*Problem requirements*
Without including any pictures, write out all the entries exactly.

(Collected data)
☆ ☆ ☆
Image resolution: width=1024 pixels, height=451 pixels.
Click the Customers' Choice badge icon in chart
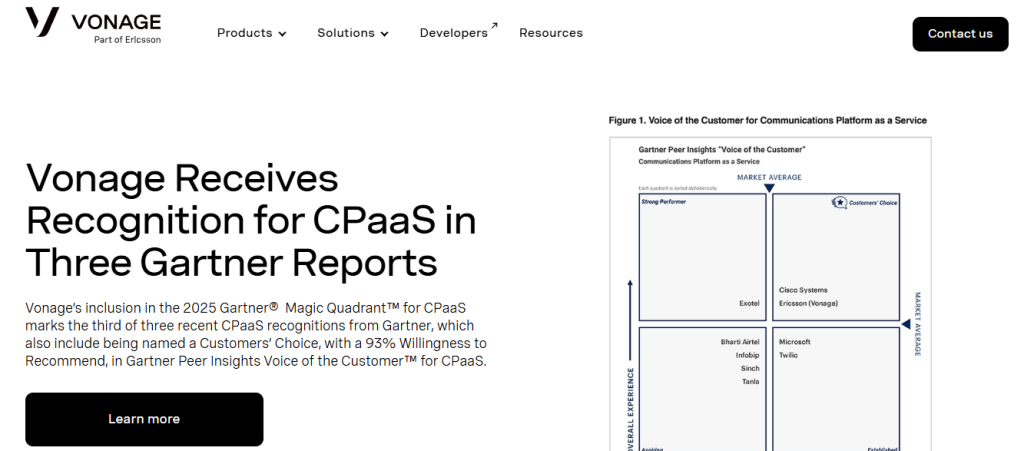pos(840,202)
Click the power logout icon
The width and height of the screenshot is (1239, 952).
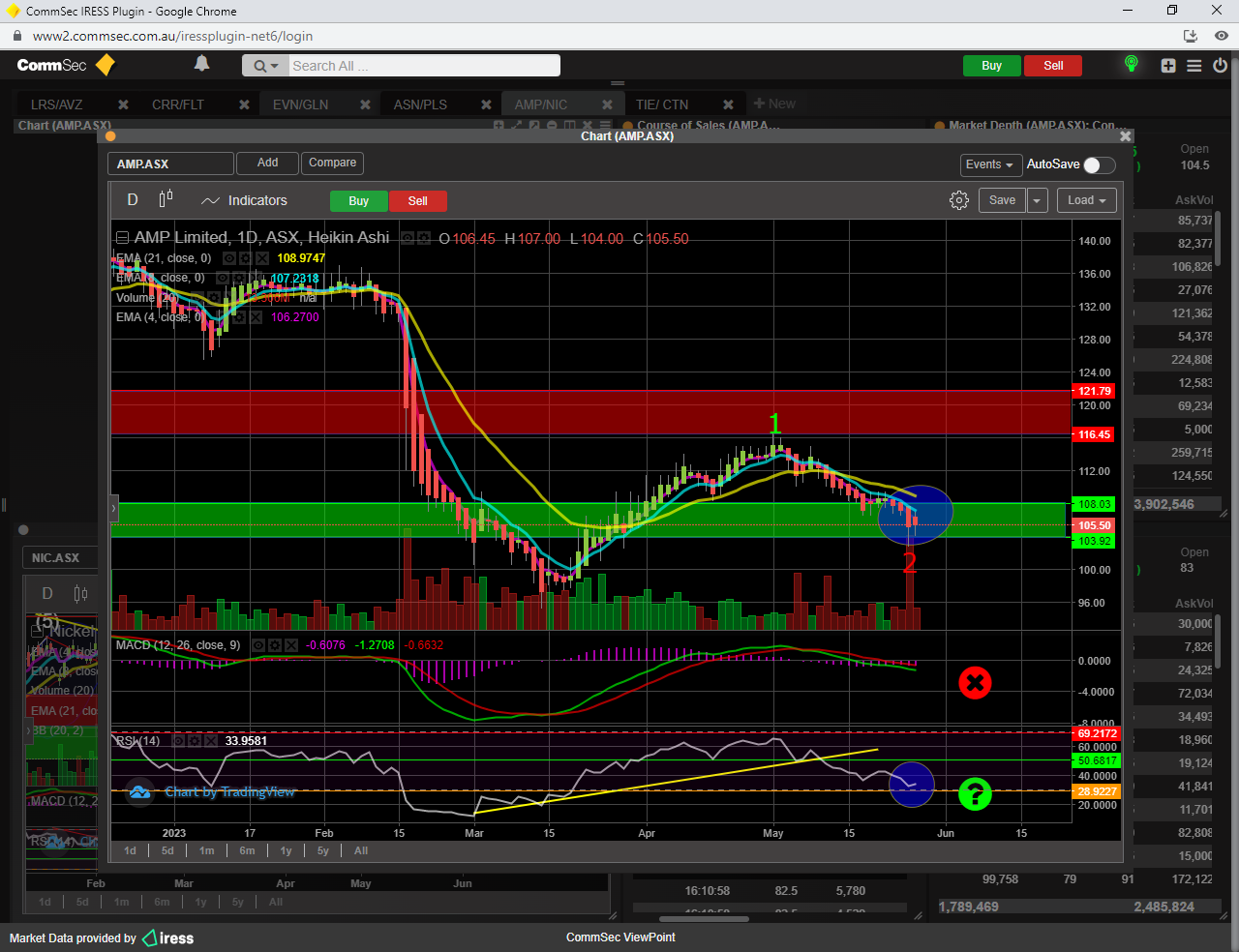(1220, 66)
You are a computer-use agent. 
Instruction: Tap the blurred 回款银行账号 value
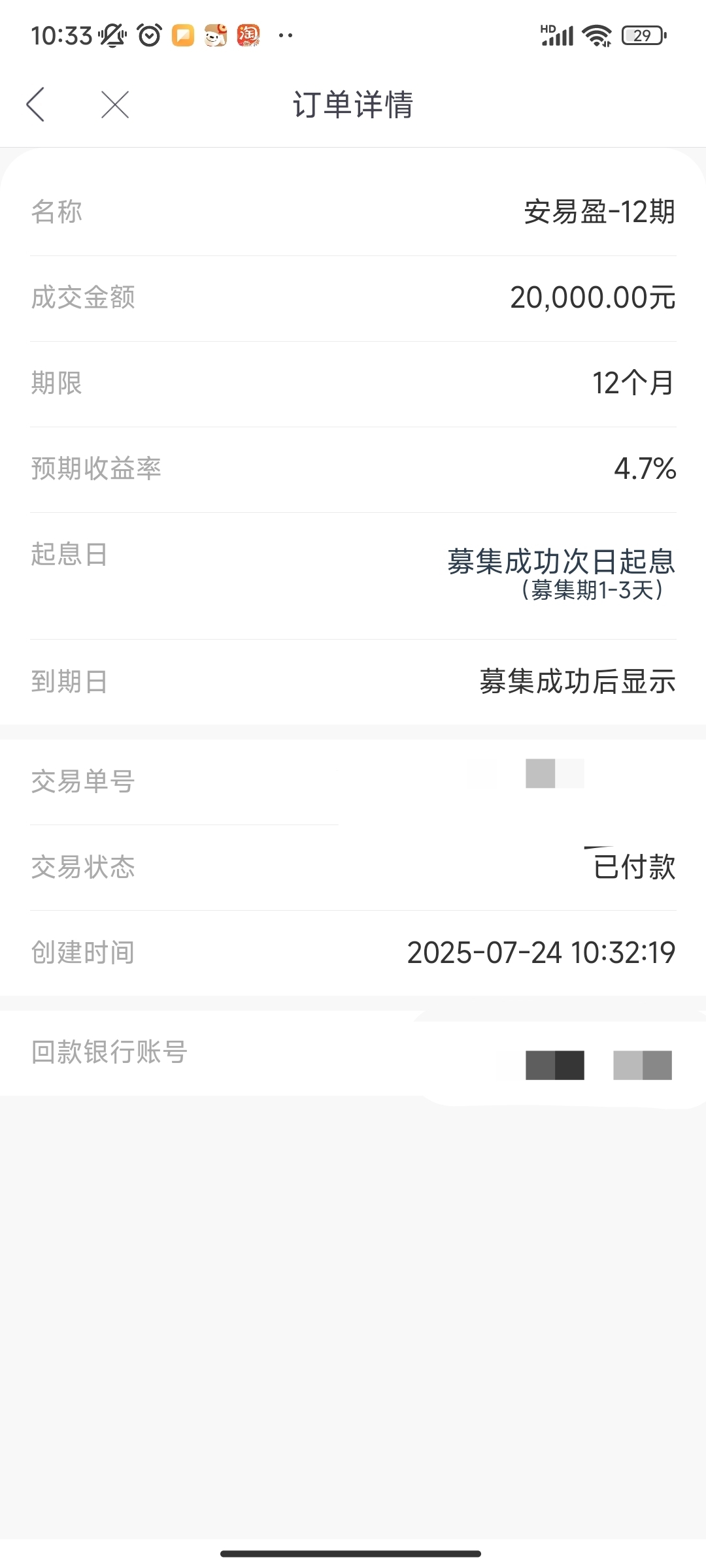click(599, 1065)

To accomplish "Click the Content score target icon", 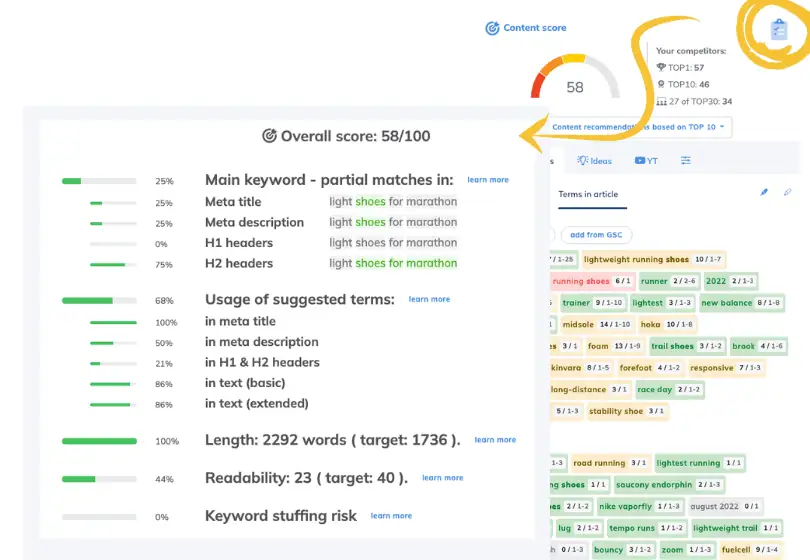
☆ ☆ ☆
*Task answer*
Image resolution: width=1024 pixels, height=451 pixels.
Click the Customers' Choice badge icon in chart
pos(840,202)
Click the power logout icon
The width and height of the screenshot is (1239, 952).
(1220, 66)
You are a computer-use agent. 
Instruction: Tap the blurred 回款银行账号 value
click(599, 1065)

To accomplish "Click the Content score target icon", 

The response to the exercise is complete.